Updated by okurz about 2 years ago
- Description updated (diff)
- Status changed from New to In Progress
- Assignee changed from nicksinger to okurz
- Priority changed from Immediate to Urgent
I also reported this in https://sd.suse.com/servicedesk/customer/portal/1/SD-104548 now.
And I patched workers with
sudo salt --no-color --state-output=changes -C 'G@roles:worker' cmd.run 'sed -i "s/\(NETCONFIG_DNS_POLICY=\)\"auto\"/\1\"\"/;s/\(NETCONFIG_DNS_STATIC_SERVERS=\)\"\"/\1\"10.160.0.1 10.100.2.10\"/" /etc/sysconfig/network/config && sed -i "/nameserver 10.160.2.88/d" /etc/resolv.conf'
Added according rollback steps in description. Unfortunately I can't use auto-review as the error output is not shown in autoinst-log.txt but just serial_terminal.txt
Updated by okurz about 2 years ago
- Status changed from In Progress to Blocked
openqa-label-all -vvv --module host --label https://progress.opensuse.org/issues/120339
should work:
DEBUG:/usr/bin/openqa-label-all:args: Namespace(build=None, dry_run=False, groupid=None, label='https://progress.opensuse.org/issues/120339', module='host', no_restart=False, openqa_host='https://openqa.suse.de', result='failed', verbose=4)
DEBUG:/usr/bin/openqa-label-all:Retrieving comments on job 9927713
DEBUG:/usr/bin/openqa-label-all:Comments:
DEBUG:/usr/bin/openqa-label-all:9927713 has label: False
…
Now it looks like other issues are still blocking, e.g. https://openqa.suse.de/tests/9938116#step/execve06_postun/7 . Don't know how to handle that.
blocked on https://sd.suse.com/servicedesk/customer/portal/1/SD-104548
Updated by livdywan about 2 years ago
- Status changed from Blocked to Feedback
okurz wrote:
Now it looks like other issues are still blocking, e.g. https://openqa.suse.de/tests/9938116#step/execve06_postun/7 . Don't know how to handle that.
blocked on https://sd.suse.com/servicedesk/customer/portal/1/SD-104548
Errors in the zone file [..] Works now.
Updated by mkittler about 2 years ago
Looks like reverse DNS via 10.160.2.88 works now (for hosts where it previously didn't).
I'm also not sure about the remaining test failures in the test @okurz has mentioned.
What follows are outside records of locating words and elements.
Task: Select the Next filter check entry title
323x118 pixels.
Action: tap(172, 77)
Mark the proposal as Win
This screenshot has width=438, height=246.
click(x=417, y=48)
They seem to be unrelated to this DNS issue.
Updated by nicksinger about 2 years ago
Indeed resolved looking at manual dig output and also the latest test runs: https://openqa.suse.de/tests/9977119#step/host/6 - @MDoucha can you confirm this fixed your issues?
Updated by okurz about 2 years ago
- Due date set to 2022-11-30
- Priority changed from Urgent to High
Updated by okurz about 2 years ago
- Due date deleted (
2022-11-30) - Status changed from Feedback to Resolved
Updated by MDoucha about 2 years ago
nicksinger wrote:
Indeed resolved looking at manual dig output and also the latest test runs: https://openqa.suse.de/tests/9977119#step/host/6 - @MDoucha can you confirm this fixed your issues?
I haven't seen any new DNS failures in our tests this week, I can confirm this issue is fixed.
The execve06_postun
failures are expected, they're caused by intentionally rolling back a livepatch which fixes bsc#1204381.